Since our language is intended to allow mutually recursive procedures at the top level, we need some way to construct a top-level environment that contains a closure for each of the procedures. Moreover, each of these closures must contain a reference to this same top-level environment. The trick we used before, of adding the recursive binding to the environment at the last minute (that is, when the procedure is called) is not convenient here. This means that we must construct a circular environment.
The easiest way to do this is to build a list of closures with bogus environments, use these to build the top-level environment, and then go and mutate each of the structures to refer to the environment we just constructed. Here's how I did it:
;; prog-eval : (list/c (listof fundef) Exp) -> Value
(define (prog-eval input)
(let* ([procs (car input)]
[body (cadr input)]
[will-be-closures (map (lambda (x) (make-closure x null)) procs)]
[new-env (fold env-extend top-level-env (map fundef-name procs) will-be-closures)])
(for-each (lambda (clo) (set-closure-env! clo new-env)) will-be-closures)
(p-eval body new-env)))
You don't need to do it in exactly this way -- you'll need to figure out how to
define or import fold -- but you will probably want to use the
set-closure-env! procedure, which changes the environment associated
with a closure. This procedure is another of the ones that is automatically
generated by the define-struct. So, for instance, if you write
(define-struct foo (bar baz))
... you can now use the procedures make-foo, foo-bar,
foo-baz, foo? ...and also the functions
set-foo-bar! and set-foo-baz!, which change the bar and
baz associated with a given foo. It's true, I didn't tell you
about these functions before. Mutating structures will get you into a lot of
trouble, and your life is simpler when you don't do it. Nevertheless, there
are times (like this) when it's the simplest way to get the job done.

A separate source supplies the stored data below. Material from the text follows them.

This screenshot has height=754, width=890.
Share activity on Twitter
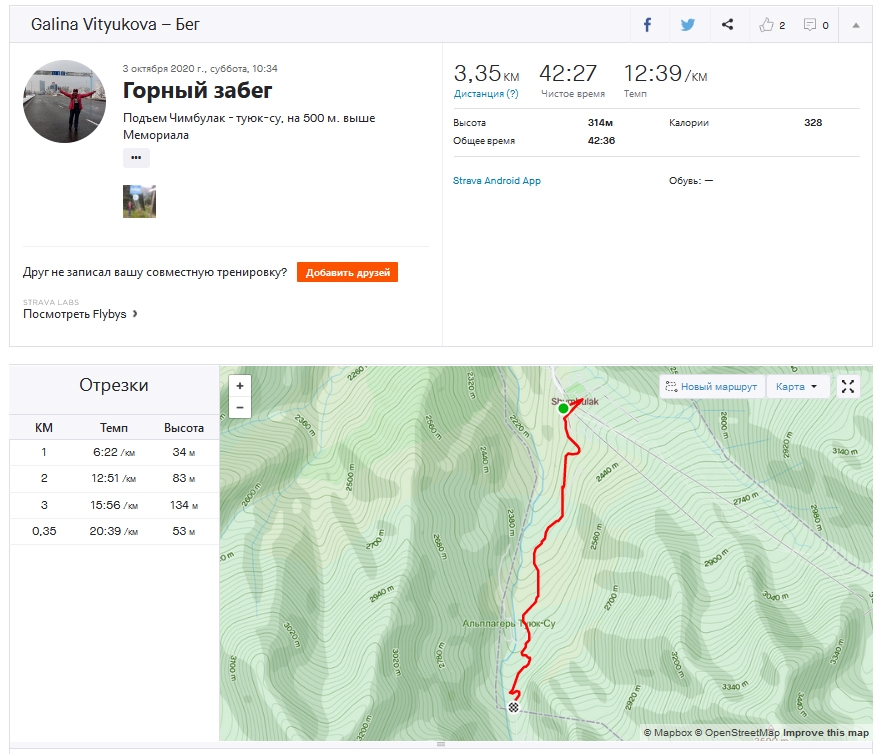click(x=688, y=25)

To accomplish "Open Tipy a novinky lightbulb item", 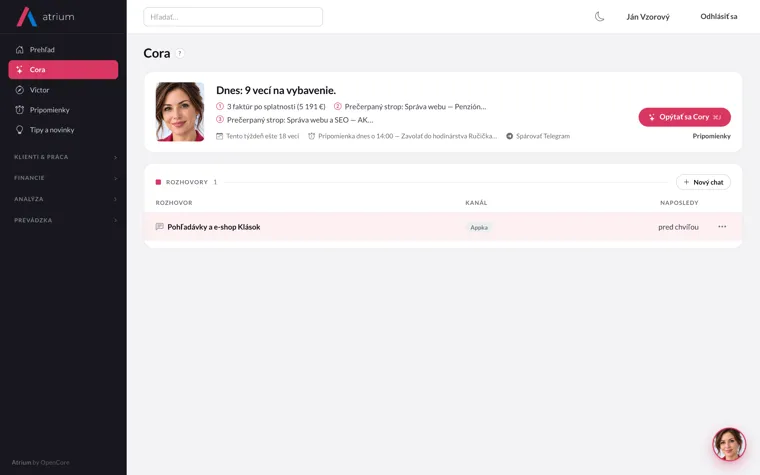I will click(x=63, y=130).
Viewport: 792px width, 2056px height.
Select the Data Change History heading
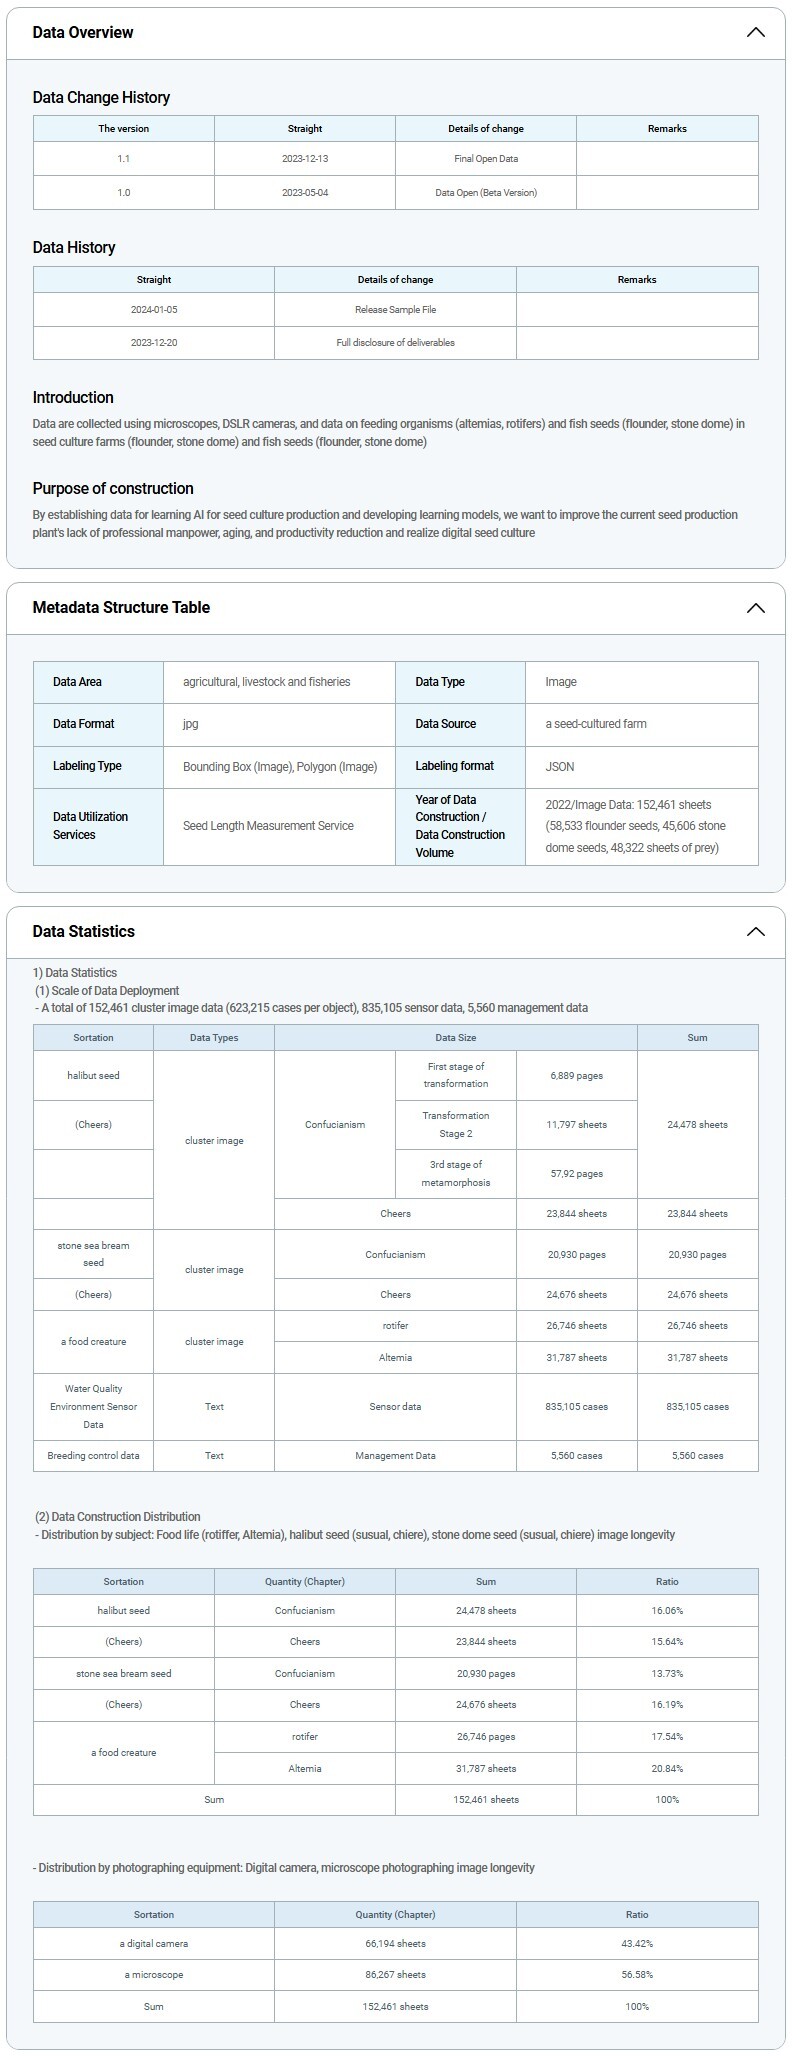coord(101,97)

Finally, for those of you with non-working assignment 4 evaluators, you may use the one that I've provided as a solution. To find it, follow the link from the Assignments page that allows you to check on the status of your submissions.
As always, you must provide test cases for all of your functions.
You must write the function malgol-file-evaluator, with the following
contract and header:
;; malgol-file-evaluator : string -> Value (define (malgol-file-evaluator filename) ...)
This function takes its argument (a filename, represented as a string), creates a lexer for it, parses it, then passes it to the evaluator. It's a very simple function. Don't write or test it until the other pieces are all working.
This assignment is due at 12:00 PM (noon) on Monday, February 27th. It will be worth 9 points, rather than 6. Get started soon.